After leaving Northridge, Harris made his way to the Harlem Globetrotters, but injuries sustained in a 2000 assault forced him to quit after just one month. What followed was a long descent. The alcoholism that had surfaced during college intensified. Drug addiction followed. Harris was arrested multiple times over the next several years. Then, in 2007, something shifted. He got sober. He began rebuilding his life, working to put the years of addiction behind him. By 2014, those who knew him believed he had turned a corner. He was in a relationship, making plans, looking forward. In October of that year, he set out on a drive from Southern California to Seattle to visit his girlfriend.
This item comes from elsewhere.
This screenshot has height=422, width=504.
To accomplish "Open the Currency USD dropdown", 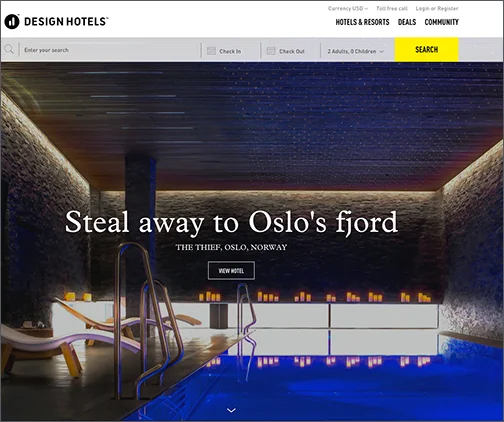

He stopped for gas somewhere along the way, and then the story breaks apart.

The Hills Above Cache Creek

Harris's car, a black Nissan Maxima sedan, was found in a parking area off a rural road in the hills of Yolo County. His wallet was inside, along with all of his credit cards except one, a Discover Card that has shown no activity since he disappeared. His backpack and phone were found nearby. On the phone, investigators discovered photos and video that suggested Harris had come to the area voluntarily and alone. There was no sign of a struggle in or around the vehicle. Two plastic bottles were recovered near the car, one mostly full of hard liquor, the other empty but carrying the same smell. After three days of searching the surrounding terrain, teams had found nothing. The absence seemed impossible. Harris at that point weighed 300 pounds, reflecting the less active years since basketball. How could someone that large vanish so completely in open hill country?

A Free Man

Detective Dean Nyland of the Yolo County Sheriff's Office has ruled out foul play. His theory is quieter and sadder. Nyland believes Harris may have made a wrong turn after getting gas, followed the road up into the hills, and pulled into the parking lot to rest. When he woke, the unresolved weight of his past may have pressed down on him. The oak-studded hills overlooking Cache Creek, golden in October light, may have felt like an escape from everything he was driving toward and everything he was driving away from. "To him, this must have seemed like heaven," Nyland told a reporter, standing at the guardrail where a motorist reported seeing Harris the following morning. In the accidental videos on Harris's phone, the detective added, Harris looked like "a free man." Nyland believes Harris wandered the area for several days, returned to find his car towed, and then either walked into the woods or hitched a ride to another town. No confirmed sightings have surfaced since.

What the Landscape Holds

The hills where Rico Harris disappeared are the same inner Coast Range terrain that stretches across western Yolo County: rolling grasslands punctuated by blue oaks, creek canyons choked with willows and cottonwoods, and long ridgelines that offer sweeping views of the Sacramento Valley to the east. It is beautiful country and unforgiving country, easy to get lost in once you leave the roads. Search teams covered the area on foot and by air without finding any trace. The case remains open. Harris is listed among America's missing persons, his name appearing on databases alongside thousands of others who left behind questions no one has been able to answer. He was 37 years old when he disappeared, a man whose life had been a series of second chances, each one slightly more fragile than the last. Whether the hills of Yolo County offered him another one, or took the last one away, no one knows.

From the Air

The area where Rico Harris disappeared is in the hills of western Yolo County at approximately 38.908N, 122.312W, in the inner Coast Ranges northwest of Sacramento. From the air, the terrain is rolling grassland and oak woodland cut by creek canyons, with Cache Creek the dominant waterway. The landscape is sparsely populated with few structures. The nearest airports are Yolo County Airport (KDWA) in Davis, approximately 20 nautical miles east, and Sacramento Executive Airport (KSAC), about 35 nautical miles southeast. Visibility is generally good in this region, though winter tule fog can blanket the Sacramento Valley floor below.